* [TASK INPUT]
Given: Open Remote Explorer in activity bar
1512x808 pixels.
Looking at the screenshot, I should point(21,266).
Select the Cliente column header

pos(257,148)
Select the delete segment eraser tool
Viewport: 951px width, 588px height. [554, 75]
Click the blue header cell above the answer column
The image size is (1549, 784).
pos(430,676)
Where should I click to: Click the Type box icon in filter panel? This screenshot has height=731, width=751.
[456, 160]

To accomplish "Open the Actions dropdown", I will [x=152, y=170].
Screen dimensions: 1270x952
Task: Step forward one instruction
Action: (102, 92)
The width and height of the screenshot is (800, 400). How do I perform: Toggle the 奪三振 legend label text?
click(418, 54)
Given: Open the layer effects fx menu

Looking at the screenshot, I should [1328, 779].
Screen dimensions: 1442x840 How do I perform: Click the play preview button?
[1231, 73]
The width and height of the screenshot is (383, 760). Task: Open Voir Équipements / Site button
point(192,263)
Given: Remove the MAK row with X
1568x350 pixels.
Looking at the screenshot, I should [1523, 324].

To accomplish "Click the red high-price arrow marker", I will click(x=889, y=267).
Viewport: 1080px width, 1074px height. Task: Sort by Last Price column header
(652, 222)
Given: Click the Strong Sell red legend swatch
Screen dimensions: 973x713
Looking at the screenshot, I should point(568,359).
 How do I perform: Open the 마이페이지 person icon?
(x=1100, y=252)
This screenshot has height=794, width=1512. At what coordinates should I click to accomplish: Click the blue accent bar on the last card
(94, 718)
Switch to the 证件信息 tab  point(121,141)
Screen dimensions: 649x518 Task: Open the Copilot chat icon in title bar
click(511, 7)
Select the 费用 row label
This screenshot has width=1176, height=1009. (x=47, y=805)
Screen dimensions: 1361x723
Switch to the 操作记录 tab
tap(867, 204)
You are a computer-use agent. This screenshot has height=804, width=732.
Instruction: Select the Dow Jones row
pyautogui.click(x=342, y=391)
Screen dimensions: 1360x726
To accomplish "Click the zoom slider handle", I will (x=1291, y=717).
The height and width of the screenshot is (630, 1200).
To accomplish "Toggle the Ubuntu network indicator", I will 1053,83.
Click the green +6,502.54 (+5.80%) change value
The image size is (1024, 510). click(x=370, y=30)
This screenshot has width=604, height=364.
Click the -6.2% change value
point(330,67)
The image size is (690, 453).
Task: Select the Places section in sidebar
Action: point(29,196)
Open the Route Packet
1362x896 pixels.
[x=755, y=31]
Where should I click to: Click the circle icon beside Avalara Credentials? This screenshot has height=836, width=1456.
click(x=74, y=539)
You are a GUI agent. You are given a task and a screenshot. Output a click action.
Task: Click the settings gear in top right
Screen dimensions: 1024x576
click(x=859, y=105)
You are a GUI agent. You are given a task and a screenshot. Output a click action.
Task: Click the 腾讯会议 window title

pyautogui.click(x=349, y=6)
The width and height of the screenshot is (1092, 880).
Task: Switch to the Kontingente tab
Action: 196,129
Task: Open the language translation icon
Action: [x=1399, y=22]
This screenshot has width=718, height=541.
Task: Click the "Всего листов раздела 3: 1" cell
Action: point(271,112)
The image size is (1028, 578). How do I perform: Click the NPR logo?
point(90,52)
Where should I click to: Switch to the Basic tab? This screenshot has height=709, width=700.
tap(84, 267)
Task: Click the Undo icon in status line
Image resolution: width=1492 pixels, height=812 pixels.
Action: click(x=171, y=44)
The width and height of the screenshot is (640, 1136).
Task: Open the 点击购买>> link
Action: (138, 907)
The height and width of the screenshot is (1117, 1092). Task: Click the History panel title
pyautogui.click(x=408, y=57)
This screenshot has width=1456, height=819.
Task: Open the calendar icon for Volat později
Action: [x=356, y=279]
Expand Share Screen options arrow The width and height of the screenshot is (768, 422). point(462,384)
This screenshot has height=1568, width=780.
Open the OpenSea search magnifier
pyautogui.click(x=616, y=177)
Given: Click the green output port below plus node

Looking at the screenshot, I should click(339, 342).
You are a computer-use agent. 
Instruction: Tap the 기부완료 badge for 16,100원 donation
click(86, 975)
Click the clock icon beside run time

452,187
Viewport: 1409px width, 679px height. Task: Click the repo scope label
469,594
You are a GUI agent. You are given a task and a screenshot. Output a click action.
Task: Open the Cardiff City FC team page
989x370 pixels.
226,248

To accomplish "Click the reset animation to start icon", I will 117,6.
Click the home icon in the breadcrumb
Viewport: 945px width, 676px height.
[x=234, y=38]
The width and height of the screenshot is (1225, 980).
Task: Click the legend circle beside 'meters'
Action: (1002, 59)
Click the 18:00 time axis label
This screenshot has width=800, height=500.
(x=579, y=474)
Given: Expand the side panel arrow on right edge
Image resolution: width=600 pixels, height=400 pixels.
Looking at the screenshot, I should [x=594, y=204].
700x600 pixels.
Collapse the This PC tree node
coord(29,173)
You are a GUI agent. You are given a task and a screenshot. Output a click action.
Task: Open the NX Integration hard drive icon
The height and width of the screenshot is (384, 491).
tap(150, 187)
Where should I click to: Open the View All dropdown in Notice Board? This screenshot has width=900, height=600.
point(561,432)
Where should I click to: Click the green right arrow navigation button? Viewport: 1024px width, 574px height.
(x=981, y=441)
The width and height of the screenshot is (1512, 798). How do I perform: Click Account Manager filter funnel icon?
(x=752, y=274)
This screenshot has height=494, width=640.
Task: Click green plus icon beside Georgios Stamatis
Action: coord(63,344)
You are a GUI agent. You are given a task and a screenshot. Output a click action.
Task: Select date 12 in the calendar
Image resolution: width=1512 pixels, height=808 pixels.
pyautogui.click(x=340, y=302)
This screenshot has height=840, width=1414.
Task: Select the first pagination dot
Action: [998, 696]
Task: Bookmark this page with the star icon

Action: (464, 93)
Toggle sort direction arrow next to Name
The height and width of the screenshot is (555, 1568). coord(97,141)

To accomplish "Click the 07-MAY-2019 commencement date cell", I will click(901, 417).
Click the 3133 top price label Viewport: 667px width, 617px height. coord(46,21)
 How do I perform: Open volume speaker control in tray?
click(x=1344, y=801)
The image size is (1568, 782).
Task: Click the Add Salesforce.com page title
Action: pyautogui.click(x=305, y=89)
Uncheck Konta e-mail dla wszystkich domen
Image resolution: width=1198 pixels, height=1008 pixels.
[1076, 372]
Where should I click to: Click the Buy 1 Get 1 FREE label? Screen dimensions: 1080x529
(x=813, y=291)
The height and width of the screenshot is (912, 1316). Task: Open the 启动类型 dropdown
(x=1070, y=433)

* [WHAT YOU HAVE TO DO] Revise all of the lines above so that each occurrence of "How do I perform" reads "How can I perform", leaving everything else unchanged.

* [EXERCISE RESPONSE]
Given: Open Remote Explorer in activity bar
1512x808 pixels.
Looking at the screenshot, I should point(21,266).
Select the Cliente column header

pos(257,148)
Select the delete segment eraser tool
Viewport: 951px width, 588px height. [554, 75]
Click the blue header cell above the answer column
The image size is (1549, 784).
pos(430,676)
Where should I click to: Click the Type box icon in filter panel? This screenshot has height=731, width=751.
[456, 160]

To accomplish "Open the Actions dropdown", I will [x=152, y=170].
Screen dimensions: 1270x952
Task: Step forward one instruction
Action: (102, 92)
The width and height of the screenshot is (800, 400). How can I perform: Toggle the 奪三振 legend label text?
click(418, 54)
Given: Open the layer effects fx menu

Looking at the screenshot, I should [1328, 779].
Screen dimensions: 1442x840 How can I perform: Click the play preview button?
[1231, 73]
The width and height of the screenshot is (383, 760). Task: Open Voir Équipements / Site button
point(192,263)
Given: Remove the MAK row with X
1568x350 pixels.
Looking at the screenshot, I should [1523, 324].

To accomplish "Click the red high-price arrow marker", I will click(x=889, y=267).
Viewport: 1080px width, 1074px height. Task: Sort by Last Price column header
(652, 222)
Given: Click the Strong Sell red legend swatch
Screen dimensions: 973x713
Looking at the screenshot, I should point(568,359).
 How can I perform: Open the 마이페이지 person icon?
(x=1100, y=252)
This screenshot has height=794, width=1512. At what coordinates should I click to accomplish: Click the blue accent bar on the last card
(94, 718)
Switch to the 证件信息 tab  point(121,141)
Screen dimensions: 649x518 Task: Open the Copilot chat icon in title bar
click(511, 7)
Select the 费用 row label
This screenshot has width=1176, height=1009. (x=47, y=805)
Screen dimensions: 1361x723
Switch to the 操作记录 tab
tap(867, 204)
You are a computer-use agent. This screenshot has height=804, width=732.
Instruction: Select the Dow Jones row
pyautogui.click(x=342, y=391)
Screen dimensions: 1360x726
To accomplish "Click the zoom slider handle", I will (x=1291, y=717).
The height and width of the screenshot is (630, 1200).
To accomplish "Toggle the Ubuntu network indicator", I will 1053,83.
Click the green +6,502.54 (+5.80%) change value
The image size is (1024, 510). click(x=370, y=30)
This screenshot has width=604, height=364.
Click the -6.2% change value
point(330,67)
The image size is (690, 453).
Task: Select the Places section in sidebar
Action: point(29,196)
Open the Route Packet
1362x896 pixels.
[x=755, y=31]
Where should I click to: Click the circle icon beside Avalara Credentials? This screenshot has height=836, width=1456.
click(x=74, y=539)
You are a GUI agent. You are given a task and a screenshot. Output a click action.
Task: Click the settings gear in top right
Screen dimensions: 1024x576
click(x=859, y=105)
You are a GUI agent. You are given a task and a screenshot. Output a click action.
Task: Click the 腾讯会议 window title

pyautogui.click(x=349, y=6)
The width and height of the screenshot is (1092, 880).
Task: Switch to the Kontingente tab
Action: 196,129
Task: Open the language translation icon
Action: [x=1399, y=22]
This screenshot has width=718, height=541.
Task: Click the "Всего листов раздела 3: 1" cell
Action: point(271,112)
The image size is (1028, 578). How can I perform: Click the NPR logo?
point(90,52)
Where should I click to: Switch to the Basic tab? This screenshot has height=709, width=700.
tap(84, 267)
Task: Click the Undo icon in status line
Image resolution: width=1492 pixels, height=812 pixels.
Action: click(x=171, y=44)
The width and height of the screenshot is (640, 1136).
Task: Open the 点击购买>> link
Action: (138, 907)
The height and width of the screenshot is (1117, 1092). Task: Click the History panel title
pyautogui.click(x=408, y=57)
This screenshot has width=1456, height=819.
Task: Open the calendar icon for Volat později
Action: [x=356, y=279]
Expand Share Screen options arrow The width and height of the screenshot is (768, 422). point(462,384)
This screenshot has height=1568, width=780.
Open the OpenSea search magnifier
pyautogui.click(x=616, y=177)
Given: Click the green output port below plus node

Looking at the screenshot, I should click(339, 342).
You are a computer-use agent. 
Instruction: Tap the 기부완료 badge for 16,100원 donation
click(86, 975)
Click the clock icon beside run time

452,187
Viewport: 1409px width, 679px height. Task: Click the repo scope label
469,594
You are a GUI agent. You are given a task and a screenshot. Output a click action.
Task: Open the Cardiff City FC team page
989x370 pixels.
226,248

To accomplish "Click the reset animation to start icon", I will 117,6.
Click the home icon in the breadcrumb
Viewport: 945px width, 676px height.
[x=234, y=38]
The width and height of the screenshot is (1225, 980).
Task: Click the legend circle beside 'meters'
Action: (1002, 59)
Click the 18:00 time axis label
This screenshot has width=800, height=500.
(x=579, y=474)
Given: Expand the side panel arrow on right edge
Image resolution: width=600 pixels, height=400 pixels.
Looking at the screenshot, I should [x=594, y=204].
700x600 pixels.
Collapse the This PC tree node
coord(29,173)
You are a GUI agent. You are given a task and a screenshot. Output a click action.
Task: Open the NX Integration hard drive icon
The height and width of the screenshot is (384, 491).
tap(150, 187)
Where should I click to: Open the View All dropdown in Notice Board? This screenshot has width=900, height=600.
point(561,432)
Where should I click to: Click the green right arrow navigation button? Viewport: 1024px width, 574px height.
(x=981, y=441)
The width and height of the screenshot is (1512, 798). How can I perform: Click Account Manager filter funnel icon?
(x=752, y=274)
This screenshot has height=494, width=640.
Task: Click green plus icon beside Georgios Stamatis
Action: coord(63,344)
You are a GUI agent. You are given a task and a screenshot. Output a click action.
Task: Select date 12 in the calendar
Image resolution: width=1512 pixels, height=808 pixels.
pyautogui.click(x=340, y=302)
This screenshot has height=840, width=1414.
Task: Select the first pagination dot
Action: [998, 696]
Task: Bookmark this page with the star icon

Action: (464, 93)
Toggle sort direction arrow next to Name
The height and width of the screenshot is (555, 1568). coord(97,141)

To accomplish "Click the 07-MAY-2019 commencement date cell", I will click(901, 417).
Click the 3133 top price label Viewport: 667px width, 617px height. coord(46,21)
 How can I perform: Open volume speaker control in tray?
click(x=1344, y=801)
The image size is (1568, 782).
Task: Click the Add Salesforce.com page title
Action: pyautogui.click(x=305, y=89)
Uncheck Konta e-mail dla wszystkich domen
Image resolution: width=1198 pixels, height=1008 pixels.
[1076, 372]
Where should I click to: Click the Buy 1 Get 1 FREE label? Screen dimensions: 1080x529
(x=813, y=291)
The height and width of the screenshot is (912, 1316). Task: Open the 启动类型 dropdown
(x=1070, y=433)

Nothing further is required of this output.